The Local Cement Market: Powerless against Global Giants
— Anil Gujadhur
Mauritius’ cement imports amount to Rs 1.8 – 2 billion annually. Up to mid-2011, there were three players supplying the local market with the State Trading Corporation (STC) providing 50% of domestic demand, and Lafarge and Holcim, two international companies, accounting for the remaining 50%. The STC used to invite international bids for the supply of cement and the price so obtained would act to regulate what the local price of cement should be.
In April 2011, however, Cabinet took the decision to liberalize the import of cement. Before this decision, arguments were aired in public to the effect that the STC’s involvement in cement trade was hindering development of Mauritius’ cement market.
It was being said that the fix-price for bagged cement and the sharing of the import quota on a 50-50 basis between the STC and other importers was “deterring new entry on the market” and that it carried “little incentive for existing cement operators to expand their activities”. The latter argument was meant to convey that the existing framework was acting as a constraint on Holcim and Lafarge to intensify their activities and to go for exports based in Mauritius.
On its part, the Competition Commission of Mauritius was of the view in 2011 that the proposed liberalization of the local cement market should be proceeded with in a gradual manner. It proposed that the import restriction may be removed in a first instance and that the withdrawal of price control should only be considered once additional players entered the local cement market. But the Cabinet went ahead, asking the STC to withdraw altogether from the market.

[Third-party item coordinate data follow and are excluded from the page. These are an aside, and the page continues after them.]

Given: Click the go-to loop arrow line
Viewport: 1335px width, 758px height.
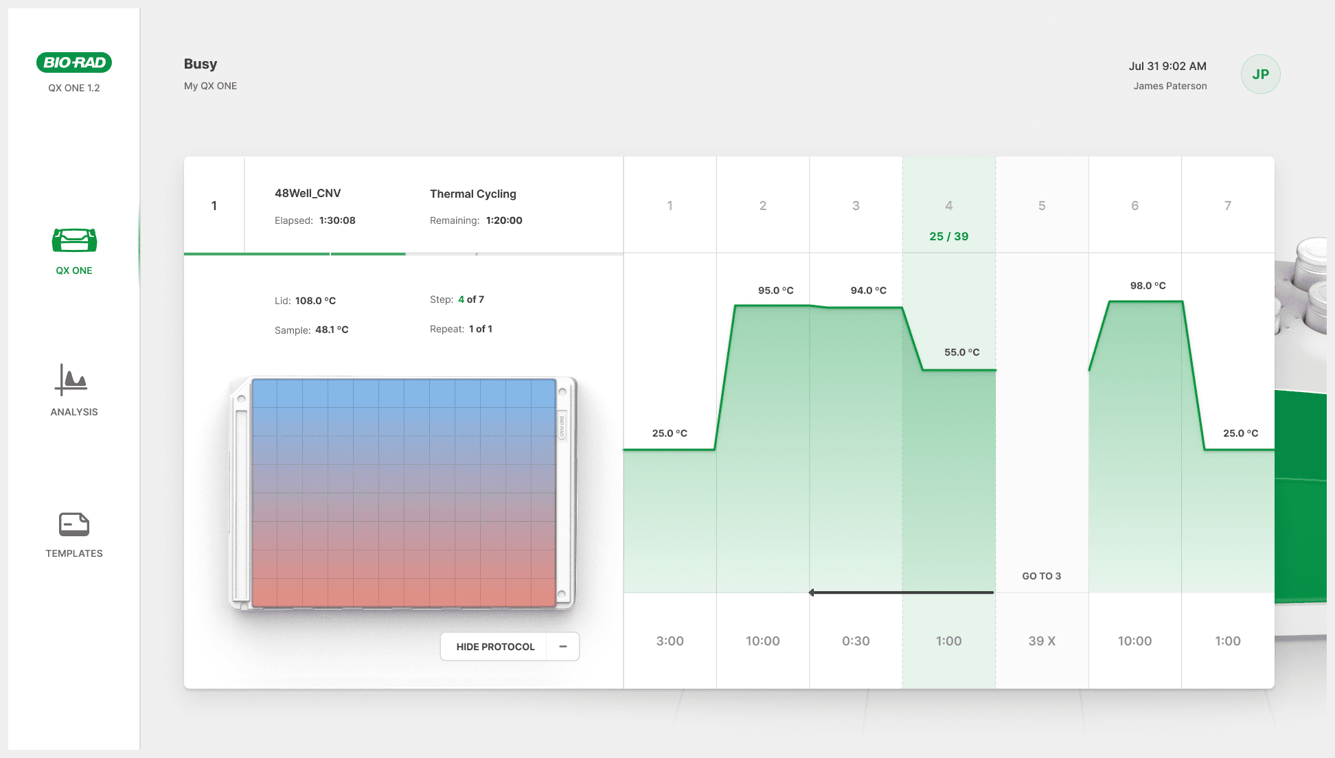Looking at the screenshot, I should (x=901, y=593).
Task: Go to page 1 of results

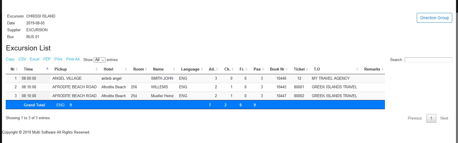Action: 431,118
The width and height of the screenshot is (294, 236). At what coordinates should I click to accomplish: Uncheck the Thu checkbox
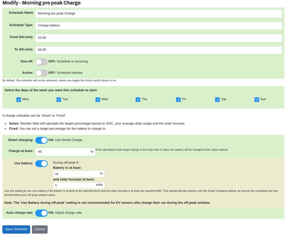point(138,100)
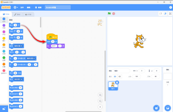The width and height of the screenshot is (173, 112).
Task: Zoom in on the code workspace
Action: click(100, 95)
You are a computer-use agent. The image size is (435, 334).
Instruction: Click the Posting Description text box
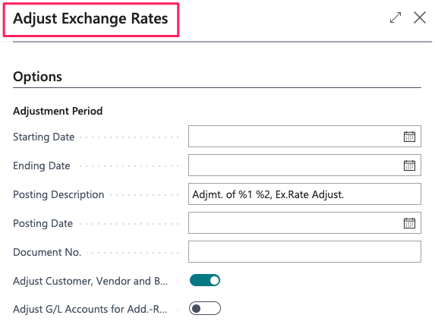click(x=304, y=194)
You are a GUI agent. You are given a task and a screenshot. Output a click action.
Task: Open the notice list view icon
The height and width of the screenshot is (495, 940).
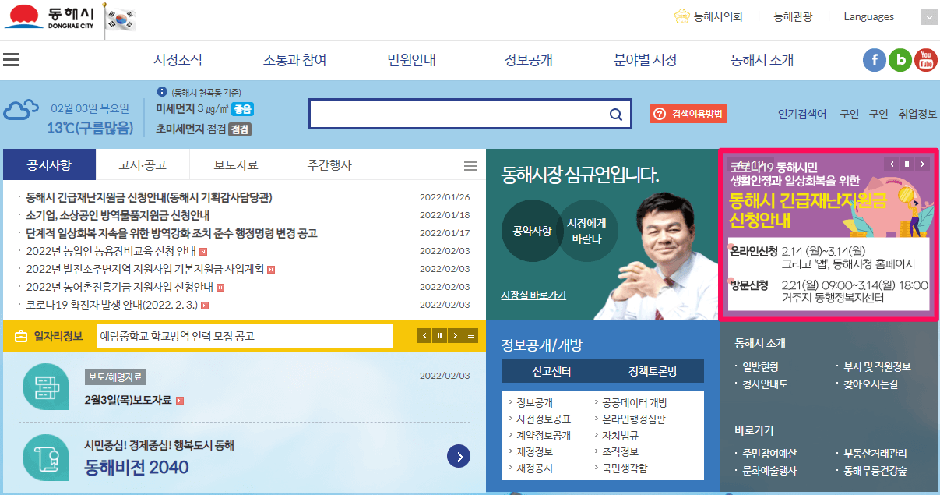pyautogui.click(x=470, y=165)
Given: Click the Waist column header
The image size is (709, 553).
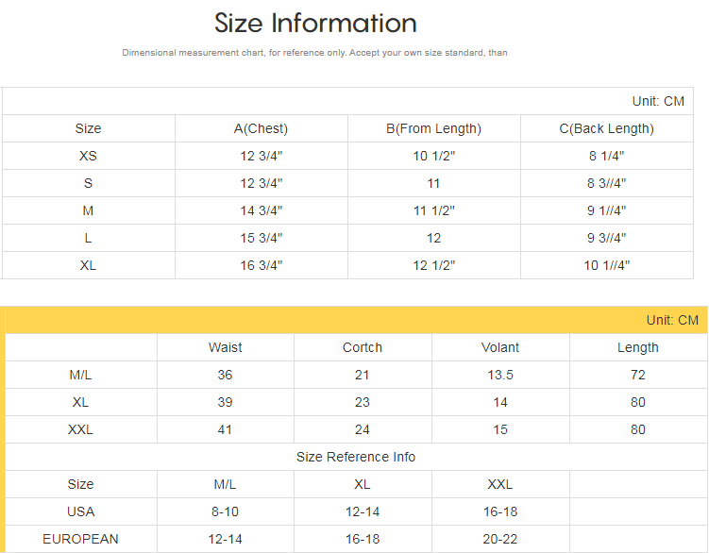Looking at the screenshot, I should coord(225,347).
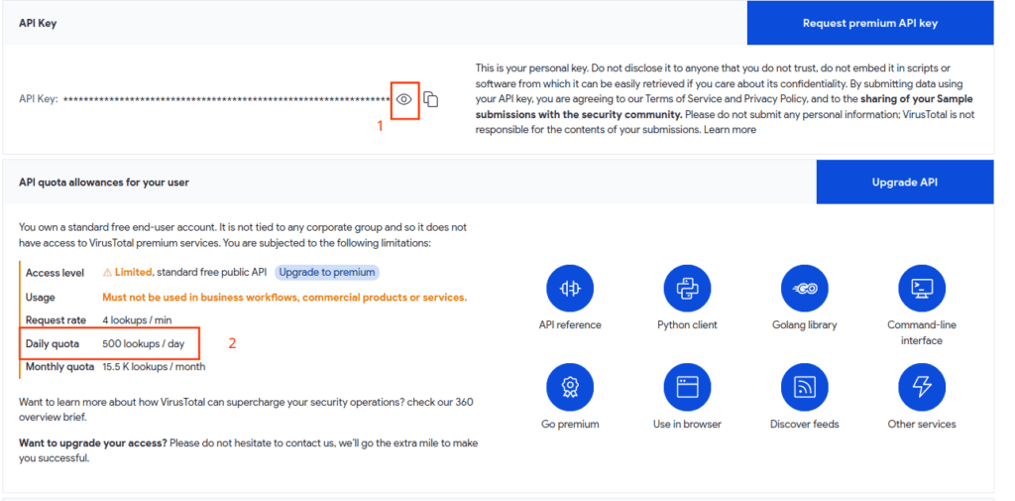
Task: Open the Discover feeds icon
Action: (x=805, y=388)
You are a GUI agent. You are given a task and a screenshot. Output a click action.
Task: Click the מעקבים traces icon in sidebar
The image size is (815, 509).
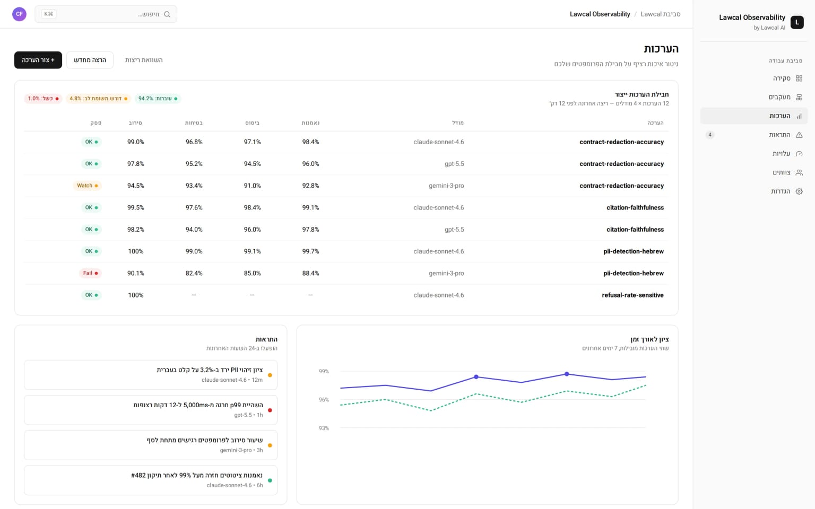799,97
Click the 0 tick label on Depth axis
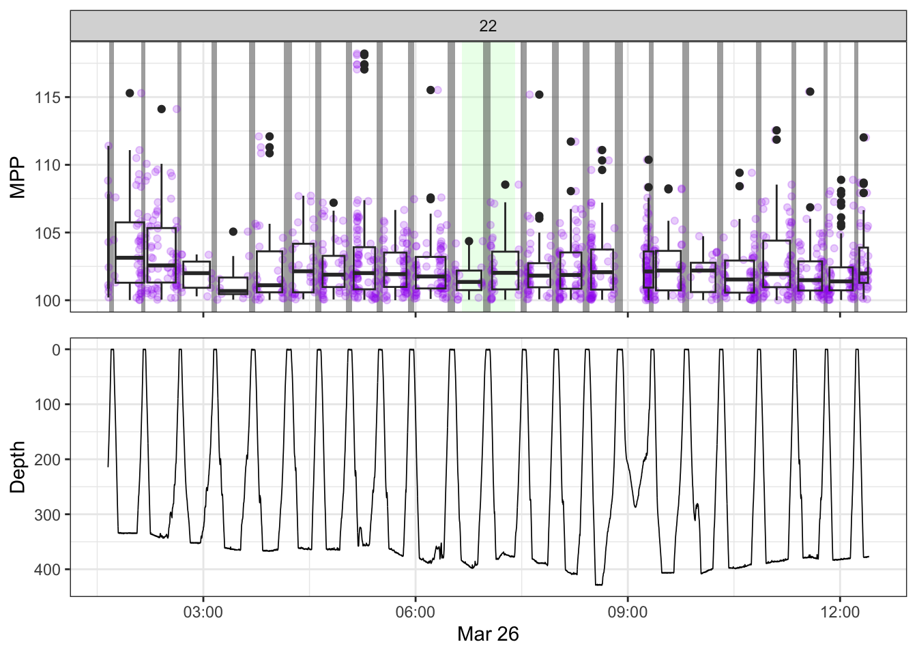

Even though others, such as Binani Cement, were keen to come over and add local value by getting into processes like clinkering in Mauritius and exploring regional markets, nothing really materialized. Consequently, with the STC gone, Holcim and Lafarge filled up the gap immediately. They even went downstream claiming 55 per cent and 45% per cent, respectively, of the domestic market for wholesale bagged cement. By the end of 2012, the domestic price of cement had increased (not decreased) by 21%, despite the price of fuel oil, a significant input going into the cement industry, having declined. Even today, there is no such fall in the price of cement on the domestic market, despite the dramatic fall in fuel oil price since mid-2014.
Consequently, the domestic cement market has remained in the hands exclusively of Holcim and Lafarge since after the departure of the STC. Was this the expected final outcome of the decision taken in 2011? Maybe. There are numerous barriers to entry, such as having to secure an Environment Impact Assessment (EIA) certificate from the EIA Tribunal, undertaking massive capital expenditures to stock cement, proving that the factory would not add to traffic congestion if located in a crowded place like Port Louis and taking a long term view on the viability of the project. Given the size of the local market and the presence of the two global cement giants, it was not obvious Holcim and Lafarge could be easily made to cede any significant part of the local cement market to competitors.
Here’s an interesting tailpiece to this unfolding story. Holcim and Lafarge have been in discussion since last year in view of a merger of their businesses. The merger is near concluded by now and the new company will most likely be headquartered in Geneva, Switzerland. Not only will its global sinews be much stronger to tackle by a small country like Mauritius. It will also be able to cut down rivals to size, given the economies of scale and greater control over markets with which it will operate in its new version.
In the process, Mauritius has disbanded its STC, given out the domestic market to the remaining two cement suppliers and is now ending up with a single entity, the merged Holcim-Lafarge company, a global giant having the capacity to manipulate the price of cement not in the domestic market but much more upstream at the global level. The Competition Commission of Mauritius (CCM) is in the presence of an undertaking from Holcim-Lafarge to divest the shares held in Holcim to a new purchaser once the global Holcim-Lafarge merger is completed. The Chief Executive of the CCM is inclined to recommend to the Commission the acceptance of this undertaking. What else?
The question is: should Mauritius go back to the STC-Holcim-Lafarge formula of 2011 before the Cabinet decision to disband the STC if that could help Mauritius buy its cement not at a continuously increasing price as it has been the case? We are seeing here one of the negative facets of capitalism in which, when you are too small, you must play the game by the rules set down by those who hold the sway on the global market.